M. GIDEON LEVY, éditorialiste à Ha'aretz, a déclaré que tant qu'Israël ne commencera pas à payer le prix de son occupation des territoires occupés, les choses ne changeront pas. En effet, le seul langage compris par Israël est malheureusement celui du sang, a-t-il fait observer. Israël serait toujours au Liban si des centaines d'Israéliens n'avaient pas été tués, a-t-il assuré. Israël ne fait jamais de concessions tant qu'il n'y a pas eu un bain de sang, a-t-il insisté. La seconde manière de faire changer les choses est de faire pression sur Israël, a poursuivi M. Levy. Une autre méthode, a-t-il souligné, consiste à faire en sorte que les Israéliens commencent à se sentir mal à l'aise avec cette occupation; en effet, pour les Israéliens, il n'y a pas d'occupation car on ne parle que peu de cette question, la majorité des gens étant convaincus qu'il n'y a pas de partenaire palestinien et que leur armée est la plus morale qui soit. Sans une collaboration des médias israéliens, l'occupation n'aurait pas duré 42 ans, a estimé M. Levy. Il a ainsi dénoncé la diabolisation et la déshumanisation des Palestiniens et de tous les arabes par les médias israéliens, qui ont incontestablement pénétré les esprits des Israéliens et sans lesquelles l'occupation n'aurait pas duré si longtemps. La proportion, pour ce qui est des victimes du conflit, est de 100 Palestiniens morts pour un Israélien mort, a rappelé M. Levy. Les choses ne changeront pas tant que les médias israéliens ne changeront pas, a-t-il conclu, soulignant qu'aujourd'hui, les jeunes Israéliens de moins de trente ans n'ont jamais vu un Palestinien, sauf sous les traits rapportés d'un kamikaze.

Échange de vues

Saluant la qualité des déclarations faites durant cette réunion, le représentant de l'Égypte a estimé que les intervenants se sont juste trompés d'enceinte, car si l'on veut parler de justice et d'équité, ce n'est pas à l'ONU qu'il faut venir. Le Comité contre la torture qui siège à Genève et qui n'a jamais mis les pieds à Gaza nous a livré un rapport dans lequel il affirme qu'Israël agit en légitime défense, alors que l'ONU est censée protéger les droits de l'homme, a-t-il fait observer.

Pour ce qui est de la responsabilité de protéger, il faut qu'elle vise tout le monde ou personne, a ajouté cet intervenant. Un autre s'est demandé pourquoi la responsabilité ou le droit de protéger ne s'appliquerait pas à tous les droits de l'homme et non pas seulement dans le contexte de la guerre.

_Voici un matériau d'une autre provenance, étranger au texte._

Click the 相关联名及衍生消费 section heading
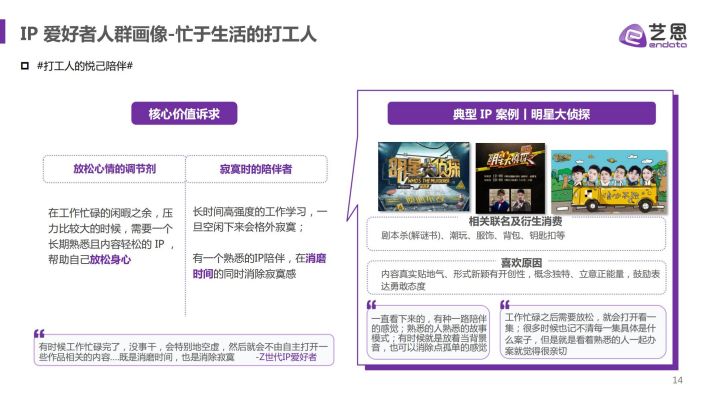 pyautogui.click(x=515, y=221)
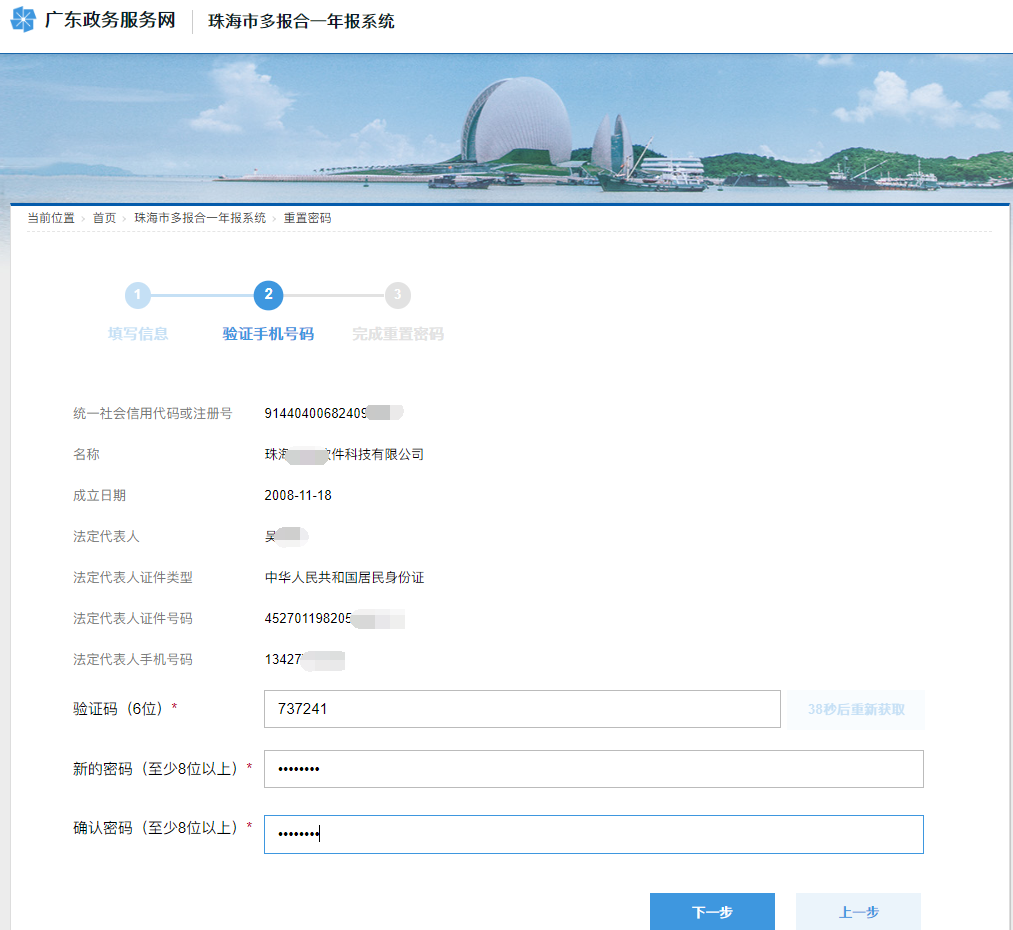
Task: Open 首页 breadcrumb link
Action: click(104, 218)
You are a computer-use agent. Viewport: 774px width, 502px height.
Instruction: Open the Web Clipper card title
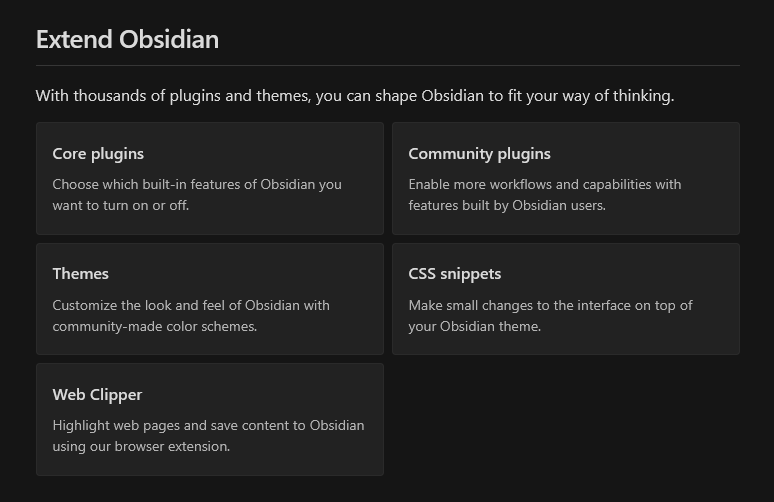click(x=97, y=395)
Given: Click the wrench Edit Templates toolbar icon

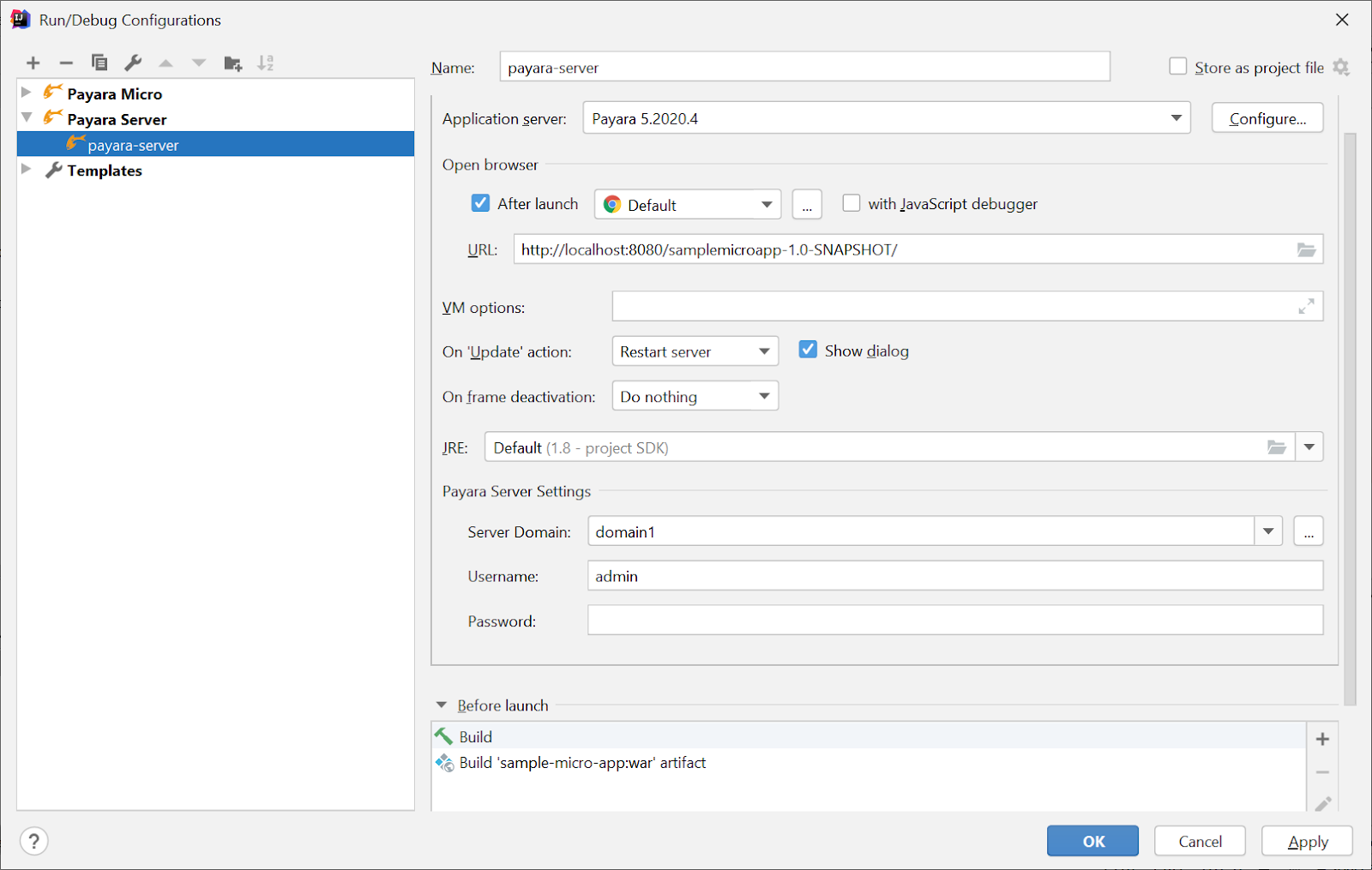Looking at the screenshot, I should tap(133, 63).
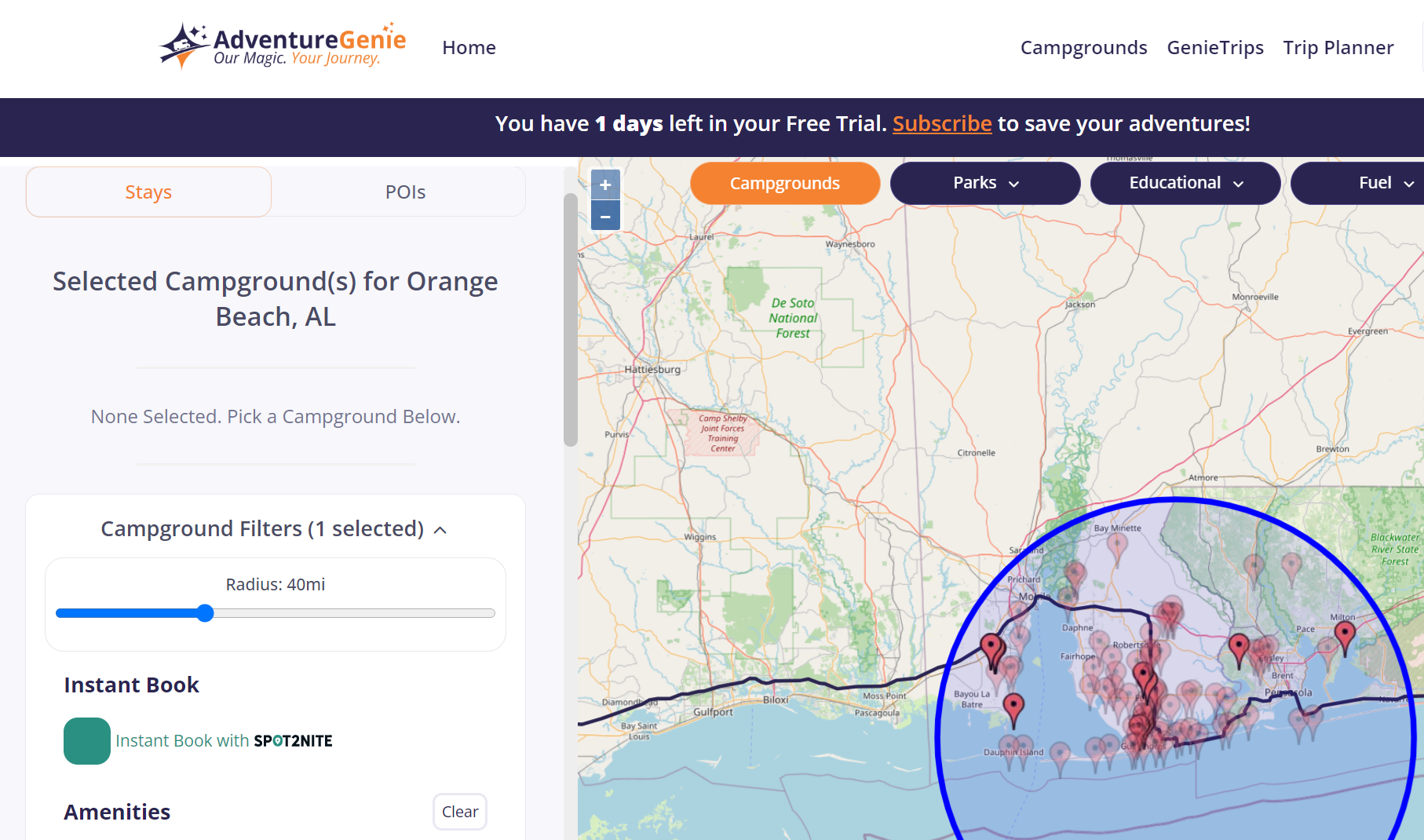
Task: Click the faded campground pin right of Dauphin Island
Action: click(1060, 754)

S'agissant de la notion de responsabilité de protéger, une intervenante s'est inquiétée du risque de voir se substituer cette notion à celle, fondamentale pour l'ONU, du droit des peuples à disposer d'eux-mêmes: on irait ainsi protéger des peuples faute d'être capable d'assurer leur droit à l'autodétermination. Le risque est de voir l'ONU «devenir ambulancier ou pompier-pyromane», a-t-elle ajouté.

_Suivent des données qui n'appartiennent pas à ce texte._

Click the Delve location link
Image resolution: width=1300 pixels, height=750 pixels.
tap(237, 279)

Il faudrait que soit éclaircie quelque peu la notion de proportionnalité dans le contexte du conflit israélo-palestinien, a-t-il en outre été estimé.

MME STARKEY a insisté sur la nécessité, pour les parlementaires notamment, de continuer à faire savoir que les contribuables, britanniques en l'occurrence, paient le prix d'une aide aux Palestiniens qui est réduite à néant par l'occupant israélien. Il faut continuer à informer le public pour faire changer les choses

M. BE'ER a notamment insisté, lui aussi, sur la nécessité de mieux éduquer les médias et, partant, le public.

MME BENNIS a souligné que le débat sur la responsabilité de protéger, à New York, sera très intéressant. La notion selon laquelle seuls les Israéliens et les Palestiniens devraient négocier est dangereuse, a-t-elle souligné. Il faut faire avancer l'idée que ce qui est en cause c'est la lutte pour les droits de l'homme, a-t-elle insisté. Elle a plaidé en faveur d'un boycott culturel et économique afin qu'Israël commence à payer le prix de l'occupation.

M. LEVY a fait observer qu'il y a deux manières de gérer un toxicomane: soit on continue de lui donner de l'argent pour qu'il puisse se procurer de la drogue, soit on l'envoie suivre une cure de désintoxication, ce qui est la meilleure façon de prouver à cette personne qu'on tient à elle. Un véritable ami d'Israël devrait lever le ton et critiquer l'occupation israélienne et l'État d'Israël, ce qui n'aura rien à voir avec de l'antisémitisme. La seule manière constructive d'aider Israël est d'élever la voix à son encontre, a insisté M. Levy.